05 janvier 2021, 16:27   Re : Bordeaux la sensible
Désolé Francis mais pour moi ce sera la Chine, Shanghai pour être plus précis. J'ai réussi à transférer là bas quelques dizaines de milliers d'euros... ceux-là au moins ne serviront pas de carburant à la "France d'après". Le seul problème, pour l'instant, c'est qu'avec ce maudit Covid il m'est quasiment impossible d'y foutre les pieds (visa business obligatoire et très difficile à obtenir, plus deux semaines enfermé dans un hôtel à vos frais, plus test à la fin... De toutes façons on ne pourra plus rentrer sur le territoire chinois sans être vacciné).
05 janvier 2021, 17:58   Re : Bordeaux la sensible
J'ai connu un Shanghaï que vous ne soupçonnez peut-être pas, dans les années 1986-1990. Il y avait trois villes en une, dont aucune ne ressemble à celle que vous connaissez : la vielle ville et son vaste quartier de la légation française, avec son Bund où rien n'avait changé depuis le départ des Japonais et des Occidentaux (les communistes, à Shanghaï tout particulièrement, échaudés par la Révolution culturelle qui y avait fait rage, n'osaient toucher à rien: dans les bureaux des maisons de commerce d'autrefois, occupées désormais par les administrations du régime, il restait jusqu'au vieux néons conchiés des mouches, inchangés depuis trente ou quarante ans), et l'hôtel de la Paix avait toujours son "plus long bar du monde" et son orchestre de jazz où des saxophonistes octogénaires officiaient encore. La deuxième ville était celle, vaste bidonville mais en blocs de ciments, aux rues en terre battue, toujours boueuses, construite de bric et de broc par les architectes du régime, où logeaient les ouvriers en casquette molle et en bleu de chauffe (les ouvriers du textile notamment). Les jeunes ouvrières étaient vêtues toutes pareil non point à cause d'un uniforme mais par manque de choix de styles de vêtement (le même pull-over vert, vaguement fantaisie, était porté par des milliers de jeunes femmes). La troisième ville était un vaste chantier occupant des milliers de kilomètres-carrés où se construisait peu à peu le Shanghaï d'aujourd'hui: immenses champs de boue et de ferraille là où vous admirez aujourd'hui les tours ultramodernes.

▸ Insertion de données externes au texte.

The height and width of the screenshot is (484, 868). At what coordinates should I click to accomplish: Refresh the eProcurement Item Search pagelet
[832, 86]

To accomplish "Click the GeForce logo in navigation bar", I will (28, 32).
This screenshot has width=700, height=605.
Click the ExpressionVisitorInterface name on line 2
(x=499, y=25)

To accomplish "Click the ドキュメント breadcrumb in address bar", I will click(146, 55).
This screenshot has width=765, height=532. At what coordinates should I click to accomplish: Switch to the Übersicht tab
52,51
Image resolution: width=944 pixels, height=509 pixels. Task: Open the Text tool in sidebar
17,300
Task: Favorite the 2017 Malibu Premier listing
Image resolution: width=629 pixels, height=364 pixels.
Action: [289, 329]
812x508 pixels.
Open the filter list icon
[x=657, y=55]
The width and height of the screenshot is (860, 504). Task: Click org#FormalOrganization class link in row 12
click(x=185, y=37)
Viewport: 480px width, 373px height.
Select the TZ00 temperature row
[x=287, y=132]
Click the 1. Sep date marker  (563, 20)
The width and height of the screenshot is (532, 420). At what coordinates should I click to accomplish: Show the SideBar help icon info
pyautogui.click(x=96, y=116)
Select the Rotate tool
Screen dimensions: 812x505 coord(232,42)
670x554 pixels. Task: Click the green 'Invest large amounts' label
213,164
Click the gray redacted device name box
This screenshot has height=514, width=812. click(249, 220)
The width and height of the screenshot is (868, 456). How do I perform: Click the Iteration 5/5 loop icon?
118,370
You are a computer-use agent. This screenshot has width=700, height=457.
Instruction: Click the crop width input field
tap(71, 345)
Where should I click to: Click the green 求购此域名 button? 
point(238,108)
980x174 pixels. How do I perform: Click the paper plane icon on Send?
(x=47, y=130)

SI je me décide un jour, nous serons voisins : j'irai finir mes jours à Nagasaki, si proche de Shanghaï que, dit-on, un certain dimanche matin d'août 1945, le 9, on vit le ciel de Shanghaï s'illuminer sans raison, vers l'Est, sur le coup des 11 heures...

Vous devriez lire le roman de J.G Ballard, qui passa une partie de son enfance dans "le premier" Shanghaï, Empire of the Sun mais aussi (et peut-être surtout) The Kindness of Women. Il y a peu de livres écrits par un Occidental qui éclairent mieux cette ville. Il y a aussi, en anglais ce classique de Nien Cheng : Life and Death in Shanghai sur la Révolution culturelle. Ne manquez pas ce récit si vous vous établissez là bas.

Bonne chance et bon courage !
Mon suprémacisme provençal me fait regarder beaucoup d'autres Français comme autant d'empotés. D'où la difficulté de me projeter dans des territoires pourtant bénis des dieux, comme la Vendée ou l'Isère par exemple. Il m'est difficile de délier les lieux des gens. Mais on le sait, c'est la présence en surnombre des peuplades nocentes qui gâche tout... Je me rabats donc sur ces rêves que tous les quinquas caressent, ceux d'un retour à la terre natale (Heidegger, Tchekov et dernièrement Peter Handke disent de grandes choses sur ce sujet), en l'occurrence la Provence intérieure, encore sauvage et hostile par endroits. Mais son aridité radicale me fait peur, si bien que le Sisteronais-Buëch, plus vallonné et verdoyant, me titille de plus en plus.
Chers sinophiles, je viens de recevoir cet étrange livre, que cite Deleuze dans son abécédaire. [www.gallimard.fr].

Et la recension d' Etiemble, ds Le Monde :

Ferenc Tökei et la naissance de l'élégie chinoise
Par ÉTIEMBLE.


DEPUIS que Louis Laloy, voilà trente et des années, me révéla K'iu Yuan à son cours des hautes études chinoises, je rêve de m'associer à un poète chinois pour tenter une version française du Li Sao (les Tourments de l'exil). Celle d'Hervey de Saint-Denys (1870) édulcore tout. Résultat : les Français ignorent le premier poète chinois dont on connaisse le nom, et qui se trouve être aussi l'un des plus grands.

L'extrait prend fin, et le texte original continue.